━━━━━ SUPPLIED DATA ━━━━━

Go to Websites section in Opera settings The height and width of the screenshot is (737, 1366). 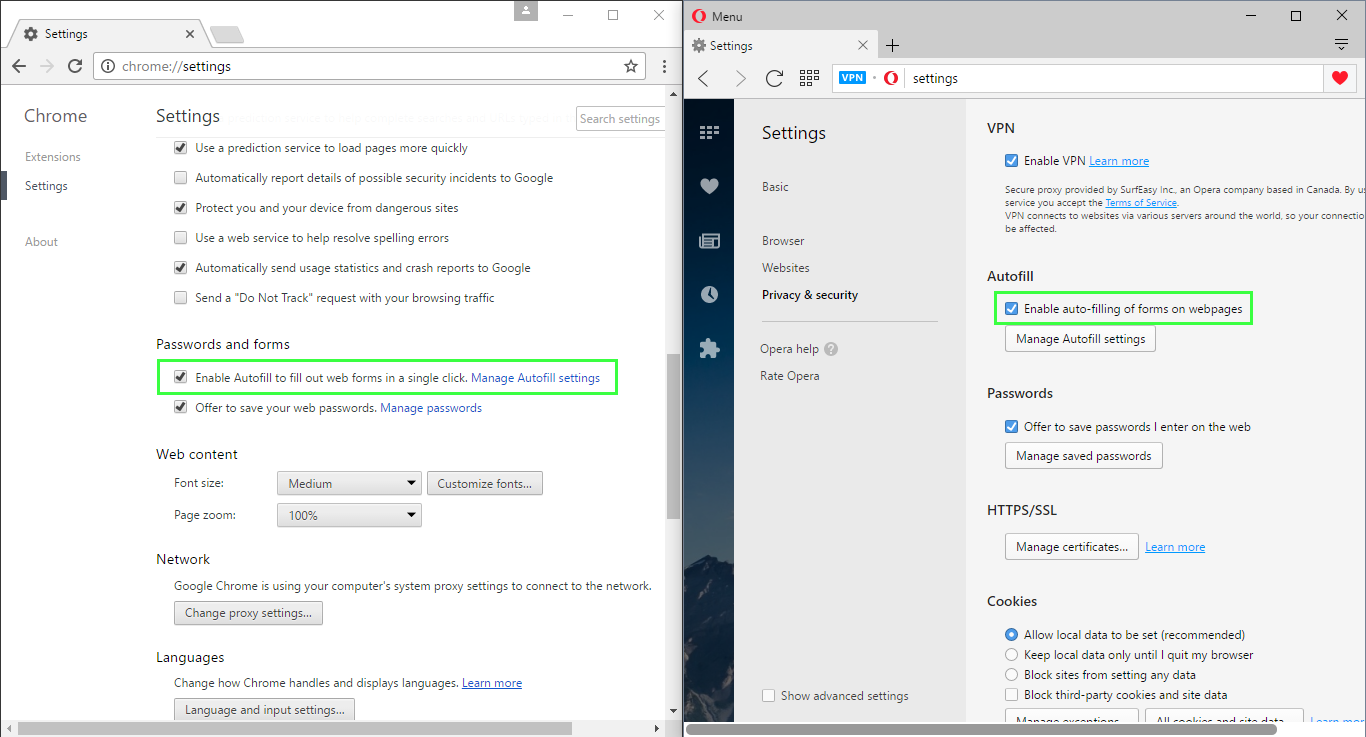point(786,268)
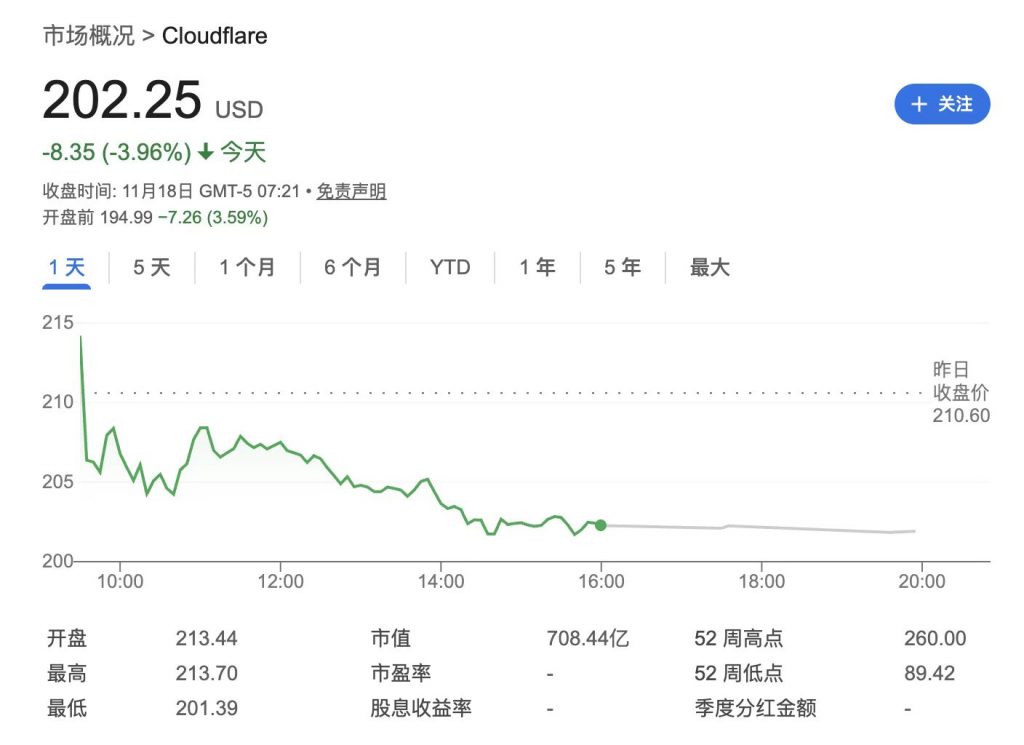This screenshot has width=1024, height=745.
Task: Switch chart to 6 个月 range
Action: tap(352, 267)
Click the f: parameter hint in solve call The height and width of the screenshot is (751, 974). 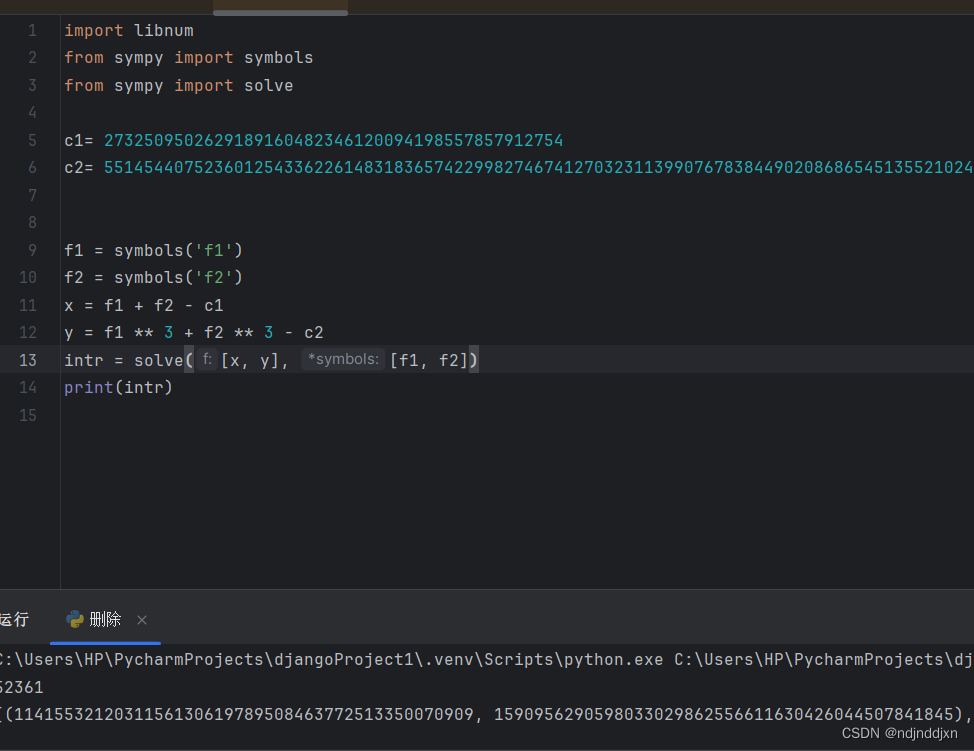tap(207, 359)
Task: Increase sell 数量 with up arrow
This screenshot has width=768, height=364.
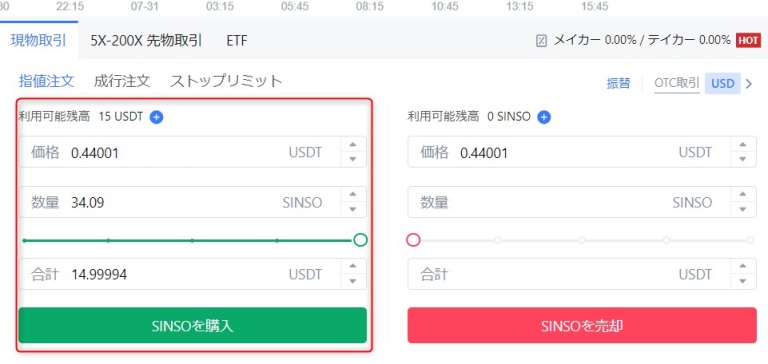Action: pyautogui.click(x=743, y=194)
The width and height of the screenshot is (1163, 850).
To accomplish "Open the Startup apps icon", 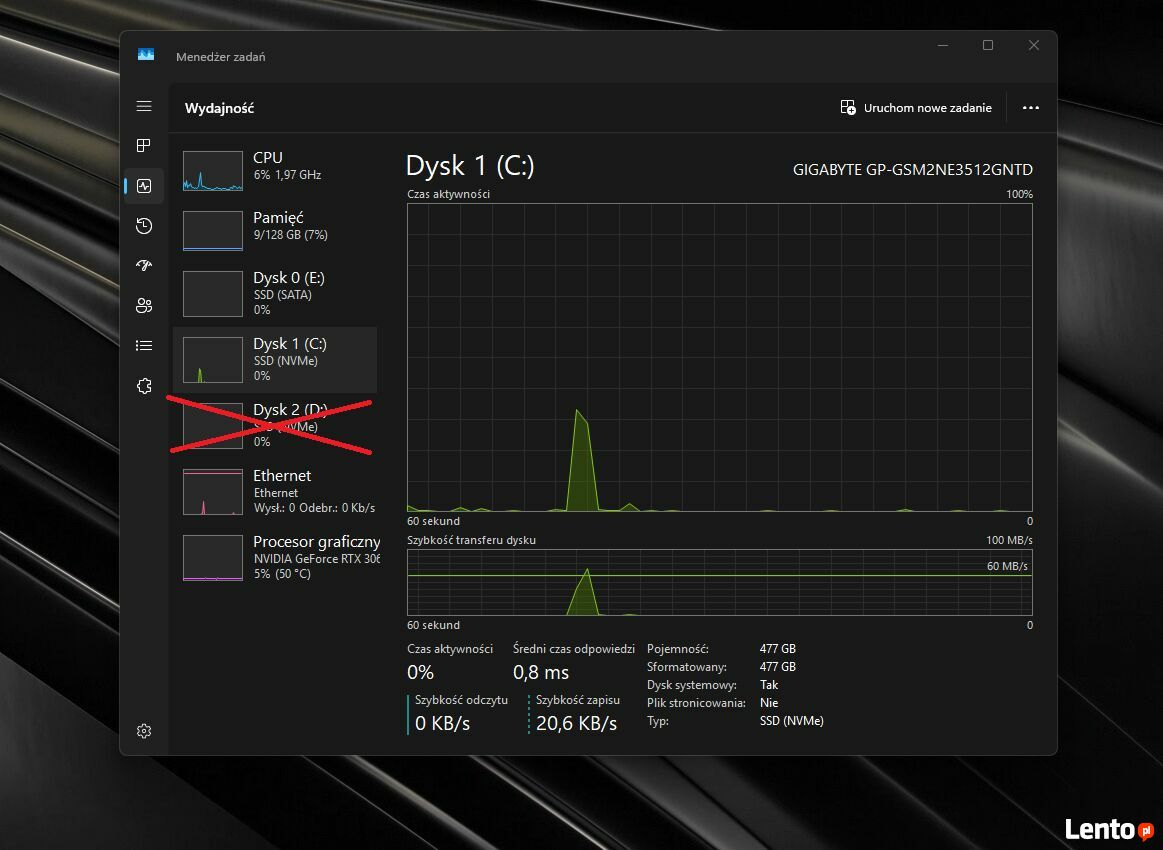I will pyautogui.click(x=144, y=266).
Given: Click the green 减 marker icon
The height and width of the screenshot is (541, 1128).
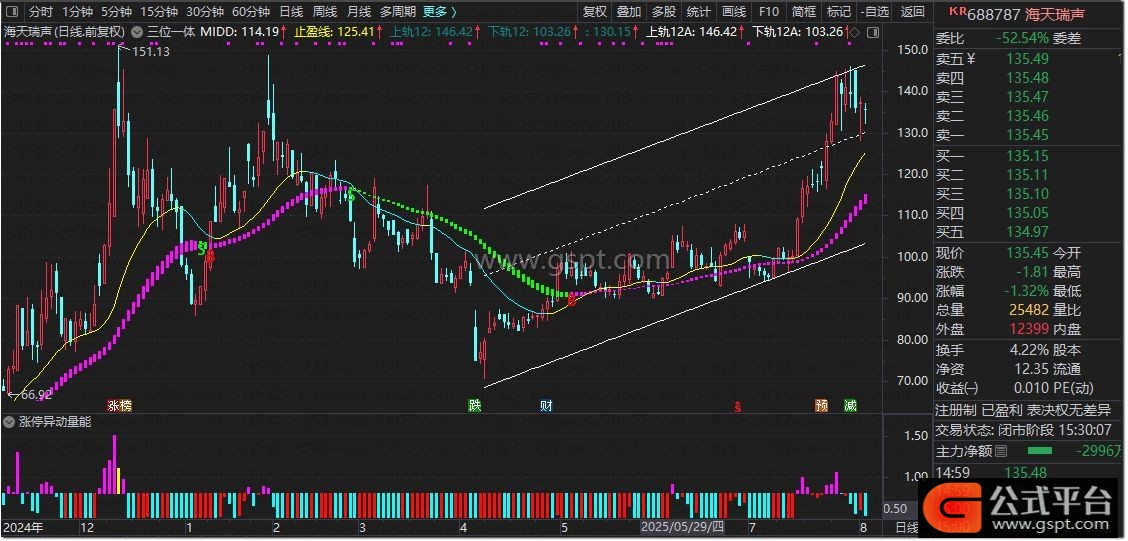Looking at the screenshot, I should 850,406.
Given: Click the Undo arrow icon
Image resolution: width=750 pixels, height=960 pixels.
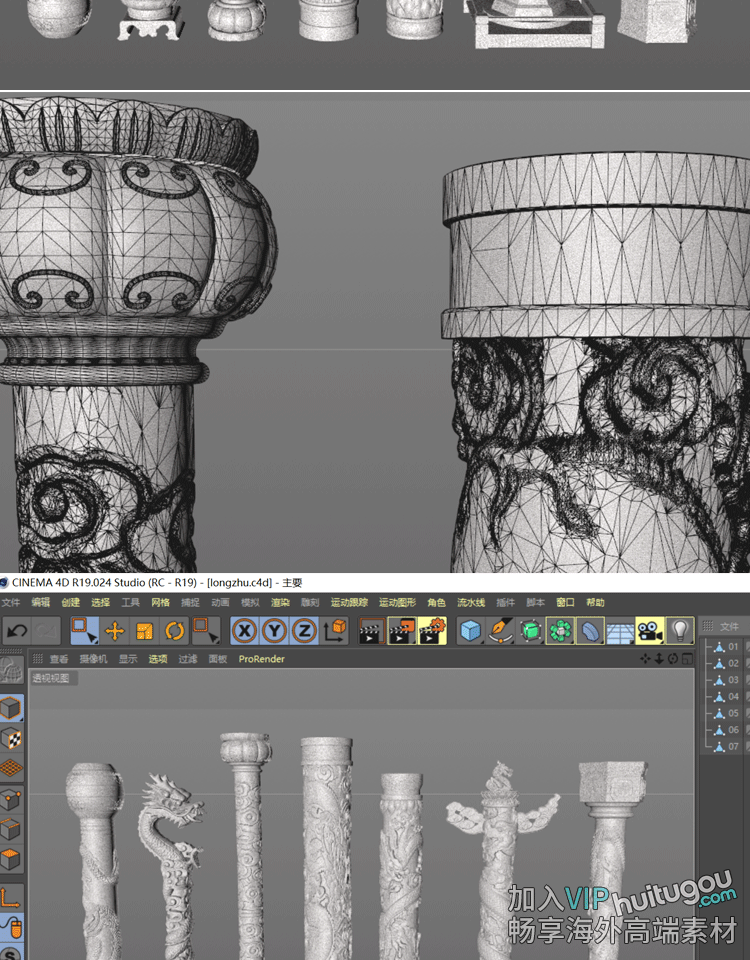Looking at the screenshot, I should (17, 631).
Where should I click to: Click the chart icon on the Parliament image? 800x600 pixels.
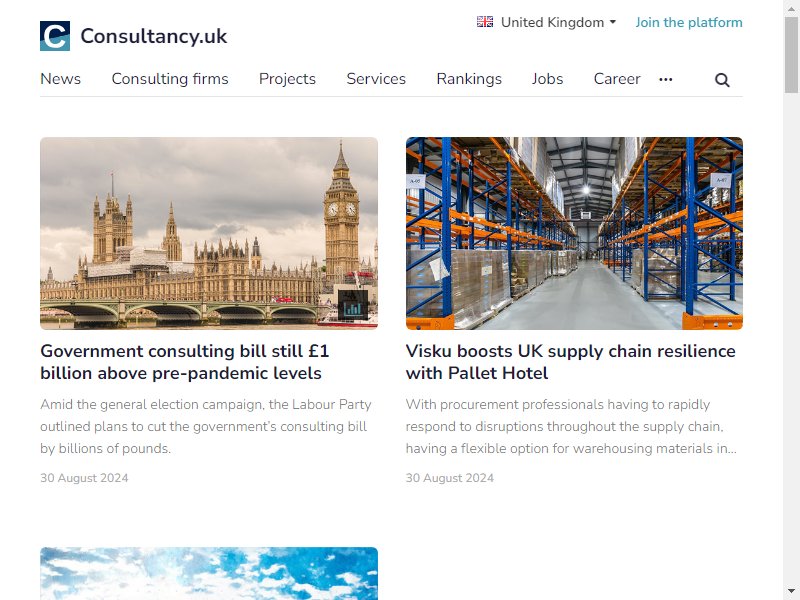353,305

━━━━━

§ DESCRIPTION OF THE TASK
Each line above that has the word "Given" must be copied.

§ ANSWER SECTION
Given: Click the green 减 marker icon
Given: Click the Undo arrow icon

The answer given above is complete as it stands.